======== Trecho do documento ========
Última atualização em 11 de maio de 2023 às 17h50.

Por Pedro Batistoti Boller*

Termo relativamente novo no vocabulário corporativo brasileiro, a governança empresarial tem estado, gradativamente, mais presente na rotina de executivos, gestores e acionistas de grandes e pequenos grupos. Mesmo as startups, voltadas para a inovação e adoção de processos mais flexíveis, têm utilizado as ferramentas de governança corporativa a fim de definir processos, estabelecendo mecanismos que garantam a segurança do negócio.

No agronegócio, apesar de ainda estar dando os primeiros passos, a governança já se faz presente no dia a dia de muitas empresas agrícolas e propriedades rurais, sobretudo em razão de exigências externas para a captação de crédito, comercialização, e atendimento de exigências e imposições legais e regulatórias.

Neste cenário, é importante ater-se para algumas peculiaridades deste setor, uma vez que a tradição tem papel muito importante na agricultura e pecuária brasileiras, sobretudo em razão de muitas propriedades ainda serem geridas pela própria família o que dificulta a profissionalização do negócio.

Todavia, em que pese a estrutura ainda grandemente familiar na administração das empresas e fazendas, o agronegócio a cada dia se mostra menos resistente a profissionalizar sua gestão, e o faz especialmente com foco em manter a alta produtividades e competitividade do setor perante o mercado externo.

À primeira vista pode soar estranho enxergar uma fazenda como uma empresa, sobretudo quando se está acostumado a vê-la passando pelo mesmo processo de gestão trazido pelas gerações pioneiras, mas para aqueles que desejam tornar o negócio viável no longo prazo, sobrevivendo inclusive ao processo sucessório, é inequívoco que se deve passar por um processo de estruturação e de governança.

Neste sentido, deve-se esclarecer que o vocábulo governança refere-se ao ofício de governar, através da aplicação de técnicas, observância de práticas e adoção de procedimentos estruturados que estabeleçam diretrizes para a relação entre sócios, conselho de administração, acionistas, órgãos de fiscalização, fornecedores, entre outros, revestindo a empresa de um atributo de confiabilidade que permite ao mercado e àqueles com quem esta venha a fazer negócio precificar o risco de seu investimento.
======== Dados de origem ========
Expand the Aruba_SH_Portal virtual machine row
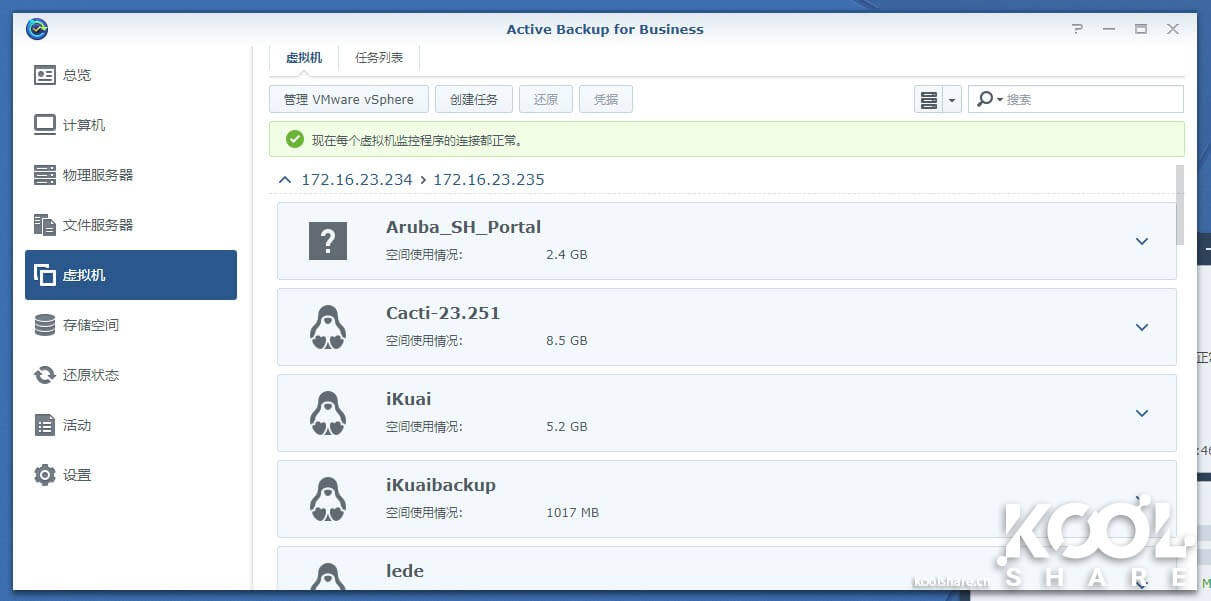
========
§ **Tarefas e exercícios**:
A: No trecho sobre governança no agronegócio, o que é apontado como tendo papel muito importante na agricultura e na pecuária brasileiras?
B: Com base no trecho sobre governança no agronegócio, explique por que é importante atentar para as peculiaridades desse setor.
C: Reproduza fielmente a passagem do trecho sobre governança no agronegócio, começando em "Neste sentido, deve-se" e terminando em "de seu investimento.".

§ **Respostas por tarefa**:
A: A tradição.

B: Porque a tradição tem papel muito importante na agricultura e na pecuária brasileiras. Isso ocorre sobretudo porque muitas propriedades ainda são geridas pela própria família, o que dificulta a profissionalização do negócio.

C:
Neste sentido, deve-se esclarecer que o vocábulo governança refere-se ao ofício de governar, através da aplicação de técnicas, observância de práticas e adoção de procedimentos estruturados que estabeleçam diretrizes para a relação entre sócios, conselho de administração, acionistas, órgãos de fiscalização, fornecedores, entre outros, revestindo a empresa de um atributo de confiabilidade que permite ao mercado e àqueles com quem esta venha a fazer negócio precificar o risco de seu investimento.